DATA ->
--

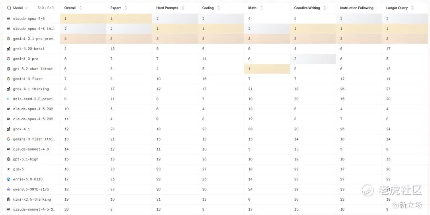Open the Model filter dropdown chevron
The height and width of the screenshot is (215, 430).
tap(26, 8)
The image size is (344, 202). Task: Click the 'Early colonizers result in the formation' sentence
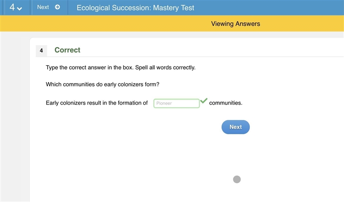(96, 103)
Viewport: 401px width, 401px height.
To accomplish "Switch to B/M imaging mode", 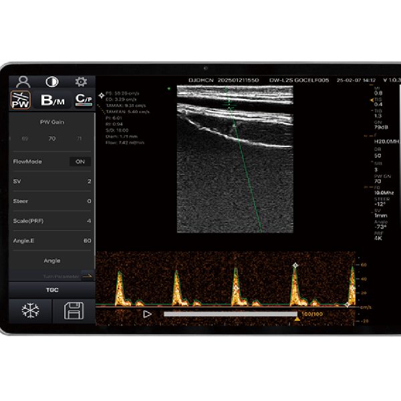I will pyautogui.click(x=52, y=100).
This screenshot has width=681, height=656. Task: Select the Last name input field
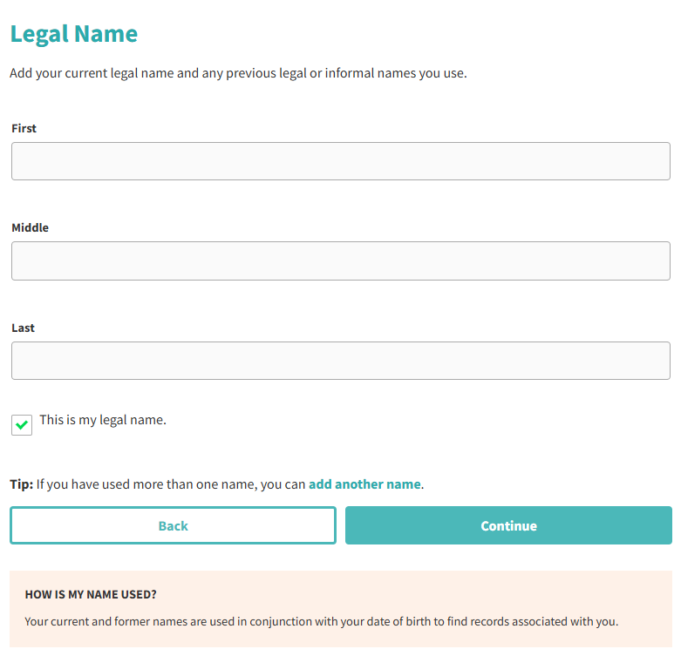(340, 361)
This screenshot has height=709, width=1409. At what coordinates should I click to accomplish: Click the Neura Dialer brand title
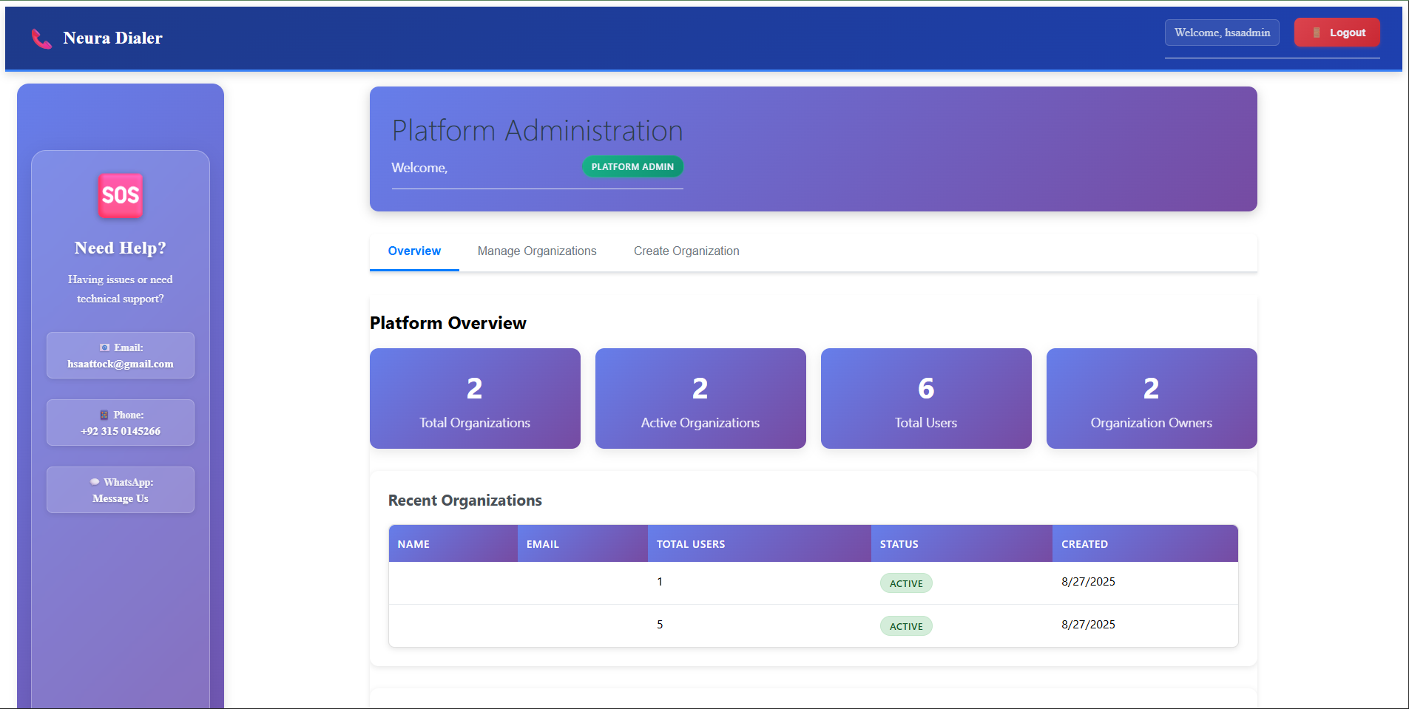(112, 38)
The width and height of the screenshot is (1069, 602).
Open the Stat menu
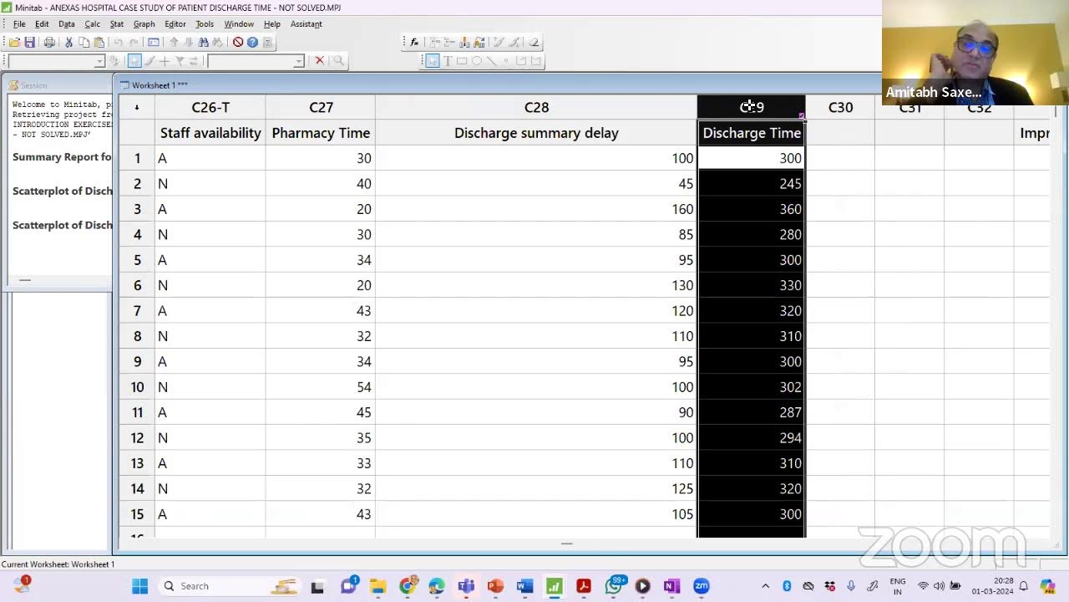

--

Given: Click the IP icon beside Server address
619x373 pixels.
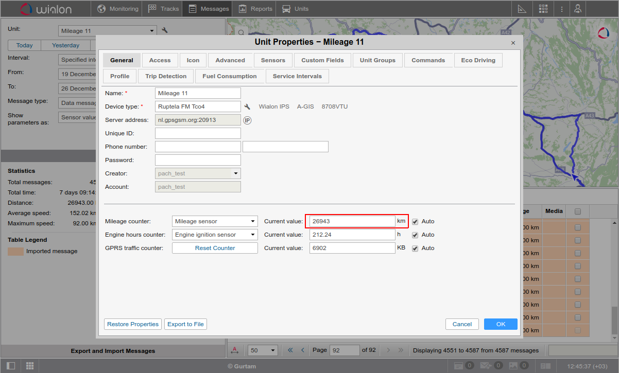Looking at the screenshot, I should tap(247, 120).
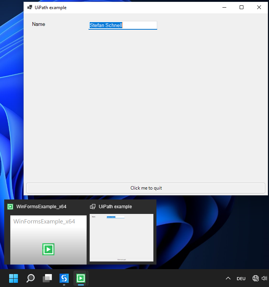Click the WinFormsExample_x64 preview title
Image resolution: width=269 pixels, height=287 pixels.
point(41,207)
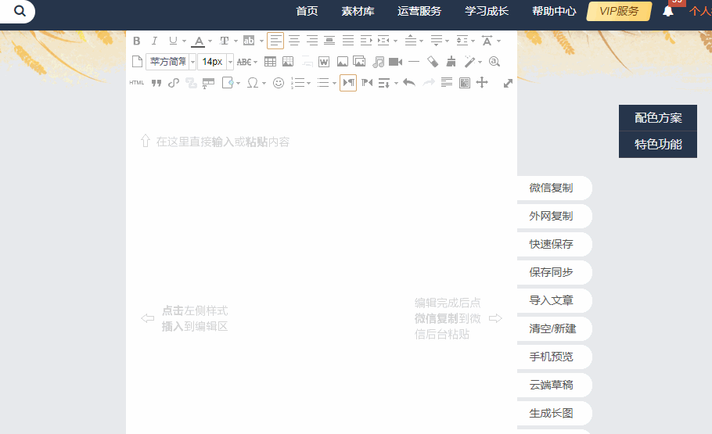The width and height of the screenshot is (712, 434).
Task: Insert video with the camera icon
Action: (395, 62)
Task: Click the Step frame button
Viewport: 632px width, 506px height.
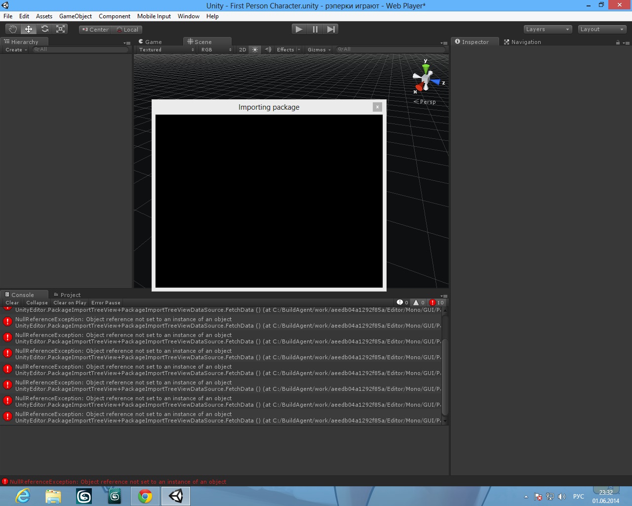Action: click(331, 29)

--

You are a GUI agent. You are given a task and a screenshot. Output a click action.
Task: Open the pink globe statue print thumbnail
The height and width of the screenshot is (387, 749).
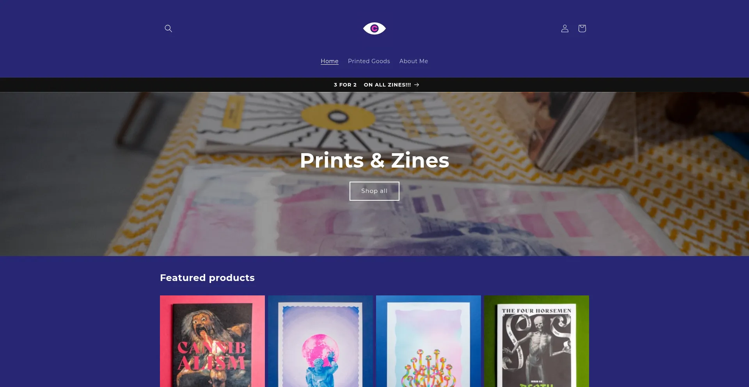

--

WHAT THIS TASK INVOLVES -> Find the line with "You are a GUI" in the entries above. Retype it and each line after it, exactly, through the line with "The height and width of the screenshot is (387, 749).", and stop there.

TASK RESPONSE ->
You are a GUI agent. You are given a task and a screenshot. Output a click action.
Task: Open the pink globe statue print thumbnail
The height and width of the screenshot is (387, 749).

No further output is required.